The Moscow magazine provides only the briefest background to its account. “In the 1970s,” it notes, the Soviet authorities “forcibly resettled” the Yaghnobs in the valleys and put them to work in the cotton fields. But some Yaghnobs, unhappy with that life, have returned home “to the mountains” and restored “approximately 10 kishlaks out of the 33” they had before.
In reality, the Yaghnobs, while now much reduced in numbers, have a long a proud history of living their own lives and resisting efforts by outsiders to impose their will on them.
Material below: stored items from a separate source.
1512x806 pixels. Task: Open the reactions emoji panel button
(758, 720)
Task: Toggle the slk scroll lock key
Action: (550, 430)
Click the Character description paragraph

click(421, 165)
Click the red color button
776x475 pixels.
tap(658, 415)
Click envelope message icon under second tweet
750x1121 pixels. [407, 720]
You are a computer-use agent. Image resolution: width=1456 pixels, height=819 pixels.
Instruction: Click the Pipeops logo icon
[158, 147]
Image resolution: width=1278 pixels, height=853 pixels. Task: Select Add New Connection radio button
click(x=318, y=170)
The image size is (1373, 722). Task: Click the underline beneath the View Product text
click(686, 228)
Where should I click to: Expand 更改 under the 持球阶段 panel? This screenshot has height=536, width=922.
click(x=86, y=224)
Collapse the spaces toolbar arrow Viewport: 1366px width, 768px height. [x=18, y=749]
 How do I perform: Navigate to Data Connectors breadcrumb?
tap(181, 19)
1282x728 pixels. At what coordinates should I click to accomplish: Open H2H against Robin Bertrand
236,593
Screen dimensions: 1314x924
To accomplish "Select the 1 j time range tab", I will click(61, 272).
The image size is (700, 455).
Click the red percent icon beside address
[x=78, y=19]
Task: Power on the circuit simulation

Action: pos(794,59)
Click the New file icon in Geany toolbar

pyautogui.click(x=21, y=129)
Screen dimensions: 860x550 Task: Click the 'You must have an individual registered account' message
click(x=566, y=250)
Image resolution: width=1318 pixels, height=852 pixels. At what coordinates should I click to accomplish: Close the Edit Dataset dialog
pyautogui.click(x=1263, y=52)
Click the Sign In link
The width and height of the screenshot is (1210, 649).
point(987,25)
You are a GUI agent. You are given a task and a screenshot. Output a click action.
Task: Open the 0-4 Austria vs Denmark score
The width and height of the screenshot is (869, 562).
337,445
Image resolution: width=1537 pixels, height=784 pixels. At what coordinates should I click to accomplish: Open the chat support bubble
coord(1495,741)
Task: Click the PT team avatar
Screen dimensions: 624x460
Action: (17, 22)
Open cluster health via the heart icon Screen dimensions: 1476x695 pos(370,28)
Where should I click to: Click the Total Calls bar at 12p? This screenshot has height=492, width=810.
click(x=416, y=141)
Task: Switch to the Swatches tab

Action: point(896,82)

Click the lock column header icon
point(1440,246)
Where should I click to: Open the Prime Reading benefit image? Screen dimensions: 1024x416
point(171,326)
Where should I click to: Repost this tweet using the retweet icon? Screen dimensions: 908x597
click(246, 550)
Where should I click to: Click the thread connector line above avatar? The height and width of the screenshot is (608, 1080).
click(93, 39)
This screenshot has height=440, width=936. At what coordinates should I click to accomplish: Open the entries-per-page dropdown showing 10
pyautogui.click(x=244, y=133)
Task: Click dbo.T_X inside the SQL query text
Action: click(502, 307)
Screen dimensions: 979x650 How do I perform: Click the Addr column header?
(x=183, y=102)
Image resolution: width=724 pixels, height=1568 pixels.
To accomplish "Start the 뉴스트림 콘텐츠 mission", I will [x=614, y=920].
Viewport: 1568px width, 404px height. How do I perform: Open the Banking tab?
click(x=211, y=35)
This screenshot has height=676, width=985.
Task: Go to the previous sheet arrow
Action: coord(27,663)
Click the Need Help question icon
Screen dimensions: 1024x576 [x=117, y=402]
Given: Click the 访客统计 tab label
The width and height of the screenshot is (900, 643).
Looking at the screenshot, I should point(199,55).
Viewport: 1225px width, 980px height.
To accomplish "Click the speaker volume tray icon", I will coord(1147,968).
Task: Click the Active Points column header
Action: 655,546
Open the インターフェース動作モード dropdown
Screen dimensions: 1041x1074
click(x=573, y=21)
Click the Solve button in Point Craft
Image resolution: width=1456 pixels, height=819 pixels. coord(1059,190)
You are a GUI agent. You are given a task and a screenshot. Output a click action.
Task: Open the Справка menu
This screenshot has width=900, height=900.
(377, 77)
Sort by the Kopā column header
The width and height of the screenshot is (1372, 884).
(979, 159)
When the Bolsheviks established their power in Central Asia in the 1920s, the Yaghnobs were able to remain outside their orbit largely because their homes were in such inaccessible places.
But in 1970-71, Moscow “forcibly deported the entire population of the Yaghnob valley to the cotton plantations in the area of Zafarbod on the northwest border between the Tajik and Uzbek SSRs,” an action students of the region say was motivated by both politics and economics (yaghnobi.wordpress.com/2007/10/15/history-of-the-yaghnobi-people/#more-106).
By bringing several thousand Yaghnobs into the cotton fields, the Soviet authorities believed they would gain greater control over them and over the territory from which they had been deported often by helicopter and at gunpoint. And the powers that be saw the Yagnobs as a useful source of labor in the cotton fields.
“Between 400 and 700 Yaghnobis died during their first year in Zafarabod,” an American investigator reported. And some of them fled “the harsh desert climate,” “inadequate housing, lack of sanitary drinking water, and exposure to tuberculosis” to their mountain homeland “only to be deported again.”
In 1990, the Tajik government approved the re-establishment of the Yaghnob villages, and since that time, Dushanbe has promoted the Sogdian heritage the Yaghnobs represent “as part of a new national identity.” According to the Yaghnob site, there are only 300 Yaghnobs left in the mountains, but there are also 6500 in Zafarabod where they maintain their language.
(For more on this remarkable case of survival and repression, see Leslie Donovan’s thesis on “The Causes and Consequences of 1970-1971 Forced Migration of the Yaghnobis in the Tajik SSR” (California State University at Dominguez Hills, 2007), and Thomas Loy’s published memoir, “Jaghnob 1970” (Wiesbaden, 2005).